L’Iran et les États-Unis ont reçu un plan de fin des hostilités qui pourrait entrer en vigueur lundi et « rouvrir le détroit d’Ormuz », a indiqué lundi une source au courant des propositions.
Un cadre pour mettre fin aux hostilités a été élaboré par le Pakistan et échangé du jour au lendemain avec l’Iran et les États-Unis, a indiqué la source, décrivant une approche à deux niveaux avec un cessez-le-feu immédiat suivi d’un accord global.
« Tous les éléments doivent être convenus aujourd’hui », a déclaré la source, ajoutant que l’accord initial serait structuré comme un protocole d’accord finalisé électroniquement via le Pakistan, le seul canal de communication dans les pourparlers.
Axios a rapporté pour la première fois dimanche que les États-Unis, l’Iran et les médiateurs régionaux discutaient d’un éventuel cessez-le-feu de 45 jours dans le cadre d’un accord en deux phases qui pourrait conduire à une fin permanente de la guerre, citant des sources américaines, israéliennes et régionales.
La source a déclaré à Reuters que le chef de l’armée pakistanaise, le maréchal Asim Munir, avait été en contact « toute la nuit » avec le vice-président américain JD Vance, l’envoyé spécial Steve Witkoff et le ministre iranien des Affaires étrangères Abbas Araghchi.
Selon la proposition, un cessez-le-feu entrerait en vigueur immédiatement, rouvrant le détroit d’Ormuz, avec 15 à 20 jours pour finaliser un règlement plus large. L’accord, provisoirement baptisé « Accord d’Islamabad », inclurait un cadre régional pour le détroit, avec des pourparlers finaux en personne à Islamabad.
Il n’y a eu aucune réponse immédiate de la part des responsables américains et iraniens. Le porte-parole du ministère pakistanais des Affaires étrangères, Tahir Andrabi, a refusé de commenter.

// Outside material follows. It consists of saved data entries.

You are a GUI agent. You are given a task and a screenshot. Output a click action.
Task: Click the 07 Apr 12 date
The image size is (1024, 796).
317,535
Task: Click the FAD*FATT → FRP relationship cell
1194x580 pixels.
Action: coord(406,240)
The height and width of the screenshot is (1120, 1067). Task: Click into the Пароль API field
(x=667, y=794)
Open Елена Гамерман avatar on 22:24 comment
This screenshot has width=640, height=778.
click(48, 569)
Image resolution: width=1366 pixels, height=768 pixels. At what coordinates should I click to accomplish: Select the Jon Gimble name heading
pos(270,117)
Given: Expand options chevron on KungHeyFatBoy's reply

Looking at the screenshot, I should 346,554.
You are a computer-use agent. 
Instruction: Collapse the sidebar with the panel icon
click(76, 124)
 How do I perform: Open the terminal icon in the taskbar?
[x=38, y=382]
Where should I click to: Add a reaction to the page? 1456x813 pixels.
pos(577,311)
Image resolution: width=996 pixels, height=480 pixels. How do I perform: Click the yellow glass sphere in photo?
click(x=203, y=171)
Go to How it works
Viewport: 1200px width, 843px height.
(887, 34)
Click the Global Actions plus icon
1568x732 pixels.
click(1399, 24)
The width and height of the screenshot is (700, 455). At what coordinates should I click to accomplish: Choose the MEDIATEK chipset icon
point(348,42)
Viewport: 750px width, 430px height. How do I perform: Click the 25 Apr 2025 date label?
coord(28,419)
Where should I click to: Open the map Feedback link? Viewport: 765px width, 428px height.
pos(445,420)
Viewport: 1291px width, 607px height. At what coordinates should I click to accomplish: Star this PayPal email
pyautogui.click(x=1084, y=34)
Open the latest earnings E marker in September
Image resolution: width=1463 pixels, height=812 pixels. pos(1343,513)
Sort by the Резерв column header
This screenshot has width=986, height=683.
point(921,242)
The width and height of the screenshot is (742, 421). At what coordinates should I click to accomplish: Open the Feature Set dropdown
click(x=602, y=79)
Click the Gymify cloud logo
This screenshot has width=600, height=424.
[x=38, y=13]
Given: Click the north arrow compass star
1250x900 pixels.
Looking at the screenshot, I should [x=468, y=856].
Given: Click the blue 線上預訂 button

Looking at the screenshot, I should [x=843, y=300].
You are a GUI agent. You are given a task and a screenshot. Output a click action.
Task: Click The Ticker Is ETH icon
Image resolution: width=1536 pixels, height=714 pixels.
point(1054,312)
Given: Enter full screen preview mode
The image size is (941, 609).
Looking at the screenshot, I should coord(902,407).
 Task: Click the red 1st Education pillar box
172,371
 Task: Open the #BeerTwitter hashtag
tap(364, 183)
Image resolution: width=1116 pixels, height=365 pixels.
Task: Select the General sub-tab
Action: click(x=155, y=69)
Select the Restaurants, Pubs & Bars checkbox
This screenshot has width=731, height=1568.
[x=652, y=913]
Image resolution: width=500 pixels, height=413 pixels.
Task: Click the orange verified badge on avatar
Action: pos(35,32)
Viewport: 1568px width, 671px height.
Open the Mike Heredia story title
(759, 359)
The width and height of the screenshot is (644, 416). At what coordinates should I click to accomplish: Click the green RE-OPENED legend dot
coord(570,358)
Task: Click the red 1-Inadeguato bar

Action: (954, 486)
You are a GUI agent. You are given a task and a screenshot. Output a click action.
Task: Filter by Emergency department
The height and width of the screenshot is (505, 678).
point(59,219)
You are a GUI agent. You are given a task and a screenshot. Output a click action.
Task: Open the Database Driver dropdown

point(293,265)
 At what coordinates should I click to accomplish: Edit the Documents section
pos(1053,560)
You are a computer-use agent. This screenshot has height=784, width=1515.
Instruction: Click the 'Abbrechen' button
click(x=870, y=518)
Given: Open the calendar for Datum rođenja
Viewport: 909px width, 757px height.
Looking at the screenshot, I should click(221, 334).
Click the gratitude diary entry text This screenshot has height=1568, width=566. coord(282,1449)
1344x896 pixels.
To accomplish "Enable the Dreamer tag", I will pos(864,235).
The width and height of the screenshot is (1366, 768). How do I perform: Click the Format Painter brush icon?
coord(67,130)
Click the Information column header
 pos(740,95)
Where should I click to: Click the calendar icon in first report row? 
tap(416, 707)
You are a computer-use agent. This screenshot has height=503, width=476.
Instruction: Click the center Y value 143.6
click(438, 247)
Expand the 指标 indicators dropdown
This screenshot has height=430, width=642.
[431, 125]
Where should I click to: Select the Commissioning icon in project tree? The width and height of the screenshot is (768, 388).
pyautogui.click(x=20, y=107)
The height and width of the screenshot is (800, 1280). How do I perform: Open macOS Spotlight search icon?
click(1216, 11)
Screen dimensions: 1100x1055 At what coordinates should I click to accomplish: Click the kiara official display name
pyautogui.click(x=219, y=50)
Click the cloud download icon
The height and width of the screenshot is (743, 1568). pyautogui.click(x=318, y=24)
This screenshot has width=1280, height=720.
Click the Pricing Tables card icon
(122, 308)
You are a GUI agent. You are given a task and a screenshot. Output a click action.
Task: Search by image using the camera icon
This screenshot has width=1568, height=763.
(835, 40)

Des responsables iraniens ont déjà déclaré à Reuters que Téhéran cherchait à obtenir un cessez-le-feu permanent avec la garantie qu’il ne serait plus attaqué par les États-Unis et Israël. Ils ont déclaré que l’Iran avait reçu des messages de médiateurs, notamment du Pakistan, de la Turquie et de l’Égypte.
L’accord final devrait inclure des engagements iraniens de ne pas rechercher d’armes nucléaires en échange d’un allègement des sanctions et de la libération des avoirs gelés, a indiqué la source.
Deux sources pakistanaises ont déclaré que l’Iran ne s’était pas encore engagé, malgré l’intensification des efforts civils et militaires.
« L’Iran n’a pas encore répondu », a déclaré une source, ajoutant que les propositions de cessez-le-feu temporaire soutenues par le Pakistan, la Chine et les États-Unis n’ont donné lieu à aucun engagement jusqu’à présent.
La dernière poussée diplomatique intervient dans un contexte d’escalade des hostilités qui a suscité des inquiétudes quant à la perturbation du transport maritime via le détroit d’Ormuz, une artère essentielle pour l’approvisionnement mondial en pétrole.
Ces derniers jours, le président américain Donald Trump a publiquement insisté pour une fin rapide du conflit, mettant en garde contre les conséquences si un cessez-le-feu n’était pas conclu dans un court laps de temps.
Le conflit a accru la volatilité sur les marchés de l’énergie, les négociants surveillant de près tout développement susceptible d’affecter les flux transitant par le détroit.